The idea is to rewrite from scratch - we have a good understanding of it of
course. A single binary (probably) in a platform agnostic language(s) - that
takes a tile or tile pattern and other parameters on the command line and
processes, end-to-end, on the per-tile level. This inherently then allows
you to parallelize up to your number of tiles (where tiles ~ cores). We
think it can and should take far less than 1 minute to process a full 37
cycle image stack (tile) through to calibrated base calls and IO them into a
file. It should also be possible to align 20-30,000 reads from a single tile
in less than several seconds.

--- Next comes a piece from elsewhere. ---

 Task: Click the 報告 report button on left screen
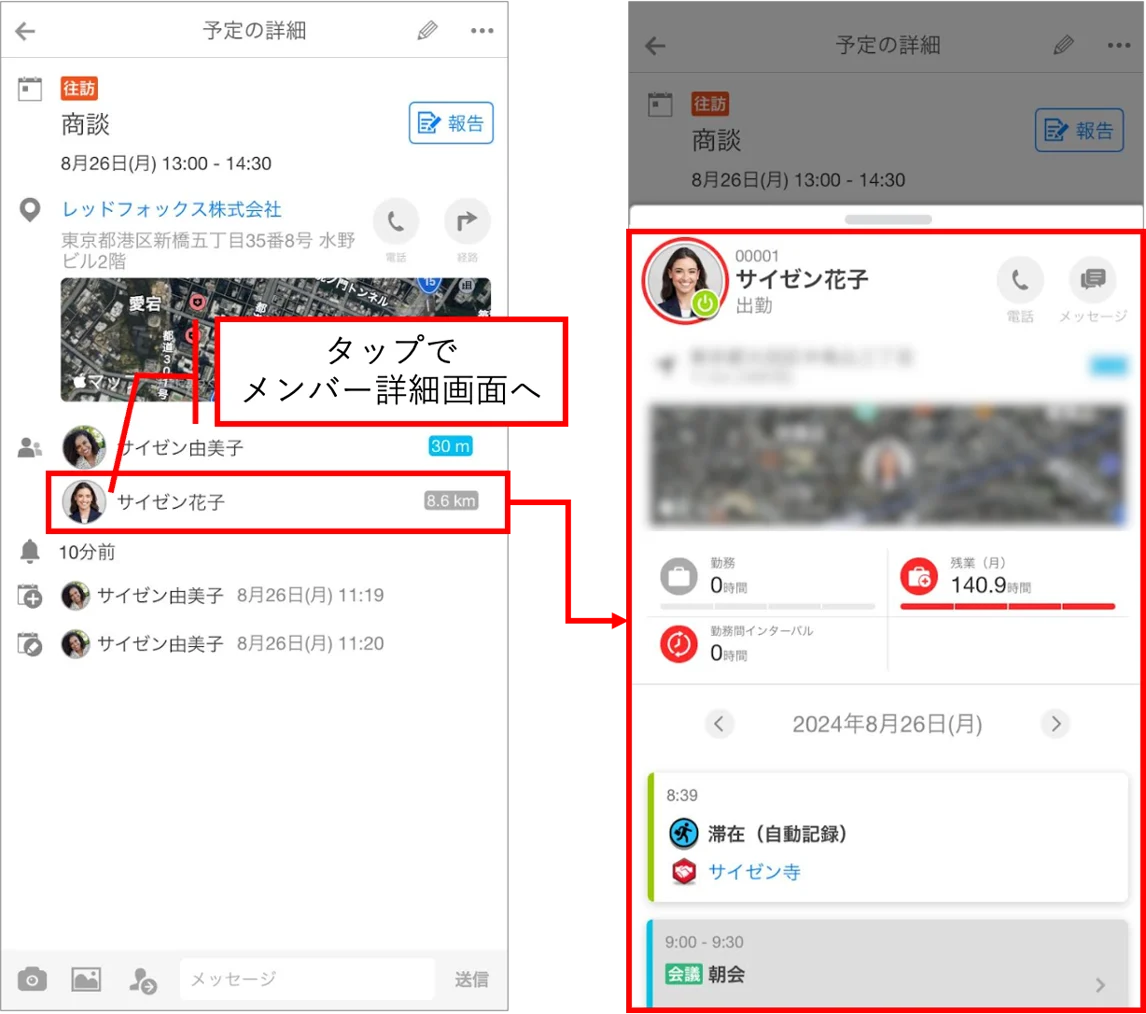(x=451, y=123)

Parallelisation is thus a wrapper script that
forks a process with an input tile-pattern and target runfolder - should
thus work on SGE, LSF, Mosix or even an SMP iPar like box etc.

The only required input should the the image(s) for a tile - everything else
can be computed from that - or from once-only global lookup tables.

The first implementation will work this way - we will be mindful of enabling
a cycle-wise analysis for those who see a benefit there.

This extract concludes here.